* _WHAT TO WORK ON_
Copy out again, unchanged, the line that contains "Where should I" and every line after it down to the last line of the data.

[[ MATERIAL FOR THIS EXERCISE, beginning ]]

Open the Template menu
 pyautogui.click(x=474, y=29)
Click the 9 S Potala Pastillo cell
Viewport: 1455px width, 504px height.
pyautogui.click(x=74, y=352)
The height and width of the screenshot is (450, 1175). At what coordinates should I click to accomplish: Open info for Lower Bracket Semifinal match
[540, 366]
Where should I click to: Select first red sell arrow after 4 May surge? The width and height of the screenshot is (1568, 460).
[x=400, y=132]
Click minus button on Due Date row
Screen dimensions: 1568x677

[[ MATERIAL FOR THIS EXERCISE, end ]]

* _SOLUTION_
Where should I click to: Select first red sell arrow after 4 May surge? The width and height of the screenshot is (1568, 460).
[x=400, y=132]
Click minus button on Due Date row
Screen dimensions: 1568x677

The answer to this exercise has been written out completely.